Karabük Demir ve Çelik Fabrikaları AŞ.

Karabük Demir ve Çelik Fabrikaları AŞ. (KARDEMİR), üretim kapasitesini 3,5 milyon tona çıkarmayı hedefliyor.


KARDEMİR’den yapılan açıklamada, Cumhuriyet’in kurucusu Büyük Önder Mustafa Kemal Atatürk’ün başlattığı "ulusal sanayileşme hamlesi" kapsamında 3 Nisan 1937’de dönemin Başbakanı İsmet İnönü tarafından temelleri atılan KARDEMİR’de ilk "Türk demiri"nin "Fatma" isimli ilk yüksek fırında 9 Eylül 1939’da 80 yıl önce üretildiği belirtildi. KARDEMİR’in geride kalan 80 yıllık sıvı ham demir üretiminin 51,5 milyon tona ulaştığı ifade edilen açıklamada, "Dünya ham çelik üretimi, KARDEMİR’in temellerinin atıldığı 1937 yılında 135 milyon ton, KARDEMİR’in üretime başladığı 1939’da ise 137 milyon ton olarak kayıtlara geçerken, 10 Eylül 1939’da ilk Türk demirini üreten şirketimiz, yılın kalan 2,5 aylık bölümünde 13 bin ton sıvı ham demir üretmiş ve bu üretim 1939 yılının Türkiye toplam sıvı ham demir üretimini oluşturmuştur. Geride bıraktığımız 2018 yılında dünya çelik sektörü 1 milyar 808 milyon ton, Türkiye 37,5 milyon ton, KARDEMİR ise 2 milyon 413 bin ton ham çelik üretimi gerçekleştirmiştir. 3 Nisan 1937 tarihinde temeline konan bir kürek harçla hayat bulan KARDEMİR, 82 yıl sonra bugün hepimizin iftihar edeceği büyük bir esere dönüşürken, Türkiye bugün dünyanın 8, Avrupa’nın ise 2. en büyük çelik üreticisi olmuştur. Ülkemizin bu büyük gelişimde şüphesiz ki her Karabüklü’nün emek ve alın teri vardır. Bu vesileyle, ulusal sanayileşme hamlemizin en önemli yapı taşı olarak KARDEMİR’in Karabük’te kurulmasının sağlayan Gazi Mustafa Kemal Atatürk başta olmak üzere temele ilk harcı koyan merhum Başbakanımız İsmet İnönü’yü, ülkemizin dört bir yanından gelerek Karabük Demir ve Çelik Fabrikaları’nın kurulmasına ve bugüne kadar yaşatılmasına emek ve alın terleriyle katkı veren herkesi minnet ve şükranla yad ediyoruz.
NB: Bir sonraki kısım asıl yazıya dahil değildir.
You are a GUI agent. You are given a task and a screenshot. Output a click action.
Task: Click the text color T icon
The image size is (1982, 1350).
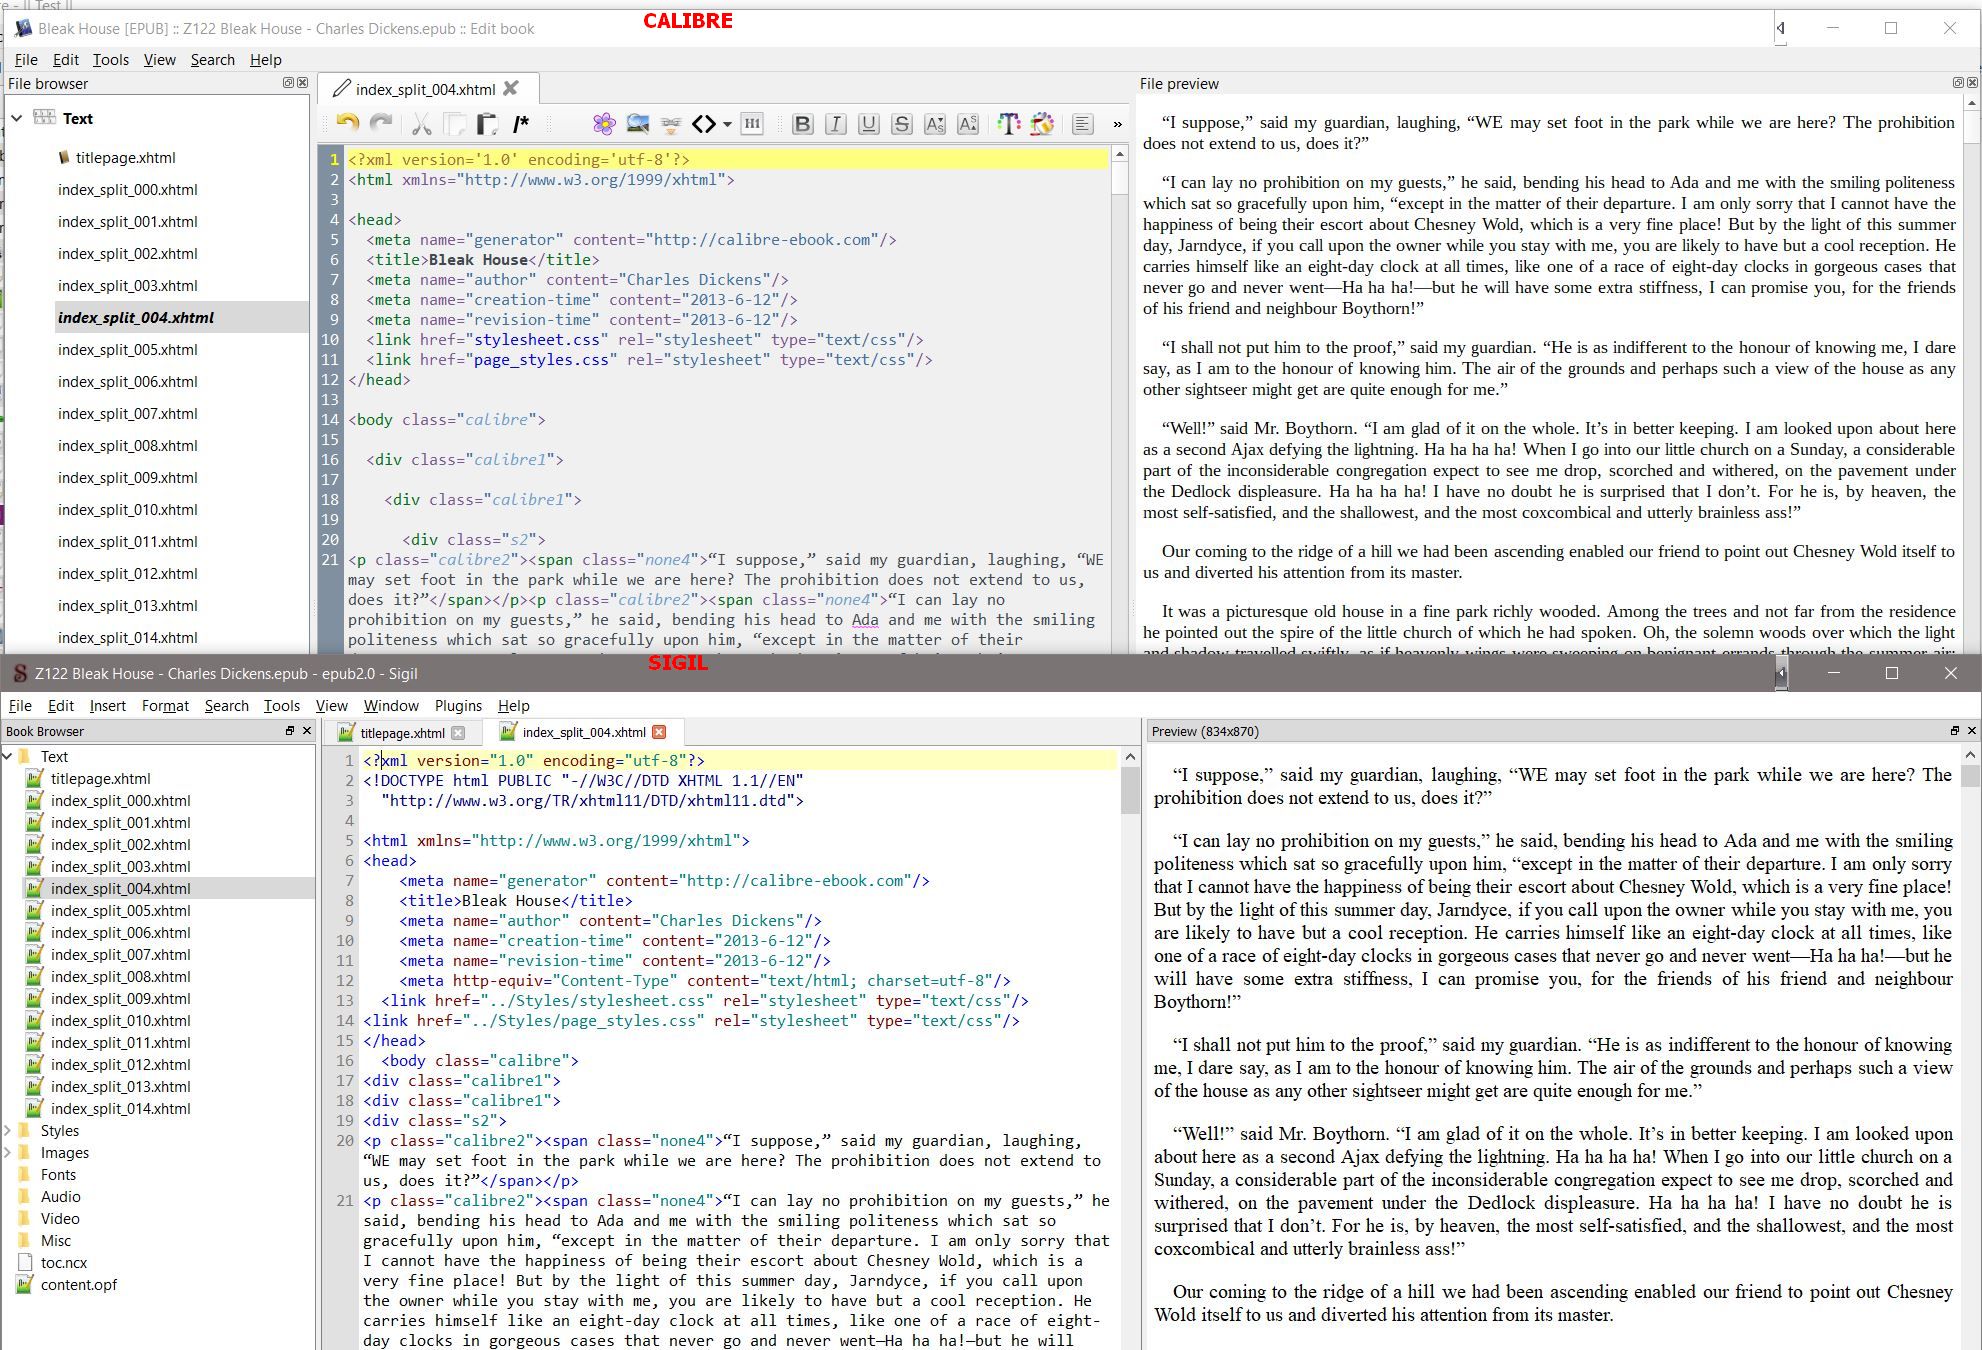(x=1008, y=124)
Atalarından aldığı bayrağı daha ileriye taşımak için halen alın ve akıl teri döken tüm çalışanlarımızı da içtenlikle selamlıyoruz" denildi.



"Türkiye’nin ray ve ağır profil üretiminde tek milli markası"


KARDEMİR’in bugün Türkiye’nin en büyük sanayi kuruluşları sıralamasında 23. sırada yer aldığı aktarılan açıklamada, şunlar kaydedildi:


"KARDEMİR, özellikle 2010 yılından sonra yaptığı yaklaşık 1,3 milyar doların üzerindeki yatırımlarla hem üretimlerini artırmış, hem ürün çeşitliliği sağlamıştır. Demiryolu rayı ve ağır profil üretiminde Türkiye’nin tek milli markasıdır. Ülkemizin stratejik yatırımlarından biri olan demiryolu tekeri üretim tesislerimiz de önümüzdeki aylarda seri üretime başlanacaktır. Böylelikle KARDEMİR, cevherden mamule kadar entegre tesislerde demiryolu tekeri üreten sadece Türkiye’nin değil, dünyanın sayılı üreticileri arasında yer alacak, rayda olduğu gibi Türkiye’deki demiryolu seferberliğinde TCDD ile olan stratejik işbirliğini daha da pekiştirecektir. Çubuk Kangal tesislerimizde özellikle otomotiv, mobilya, beyaz eşya, savunma sanayi gibi imalat sektörünün ihtiyaç duyduğu yüksek vasıflı çeliklerin üretimi için çalışmalarımız devam etmektedir. KARDEMİR, katma değeri yüksek ürünlerle sadece ülkemiz ekonomisine katkıda bulunmakla kalmayacak, aynı zamanda ihracatımızdaki ileri teknolojik ürünlerin artırılmasına da hizmet edecektir. Yönetim Kurulumuzca belirlenen ana hedefimiz, üretim kapasitemizin 3,5 milyon tona çıkarılmasıdır. Çelikhanede başlattığımız yatırımlarımızı yıl sonunda tamamlayarak 2,9 milyon ton kapasiteye ulaşmış ve hedefimize bir adım daha yaklaşmış olacağız."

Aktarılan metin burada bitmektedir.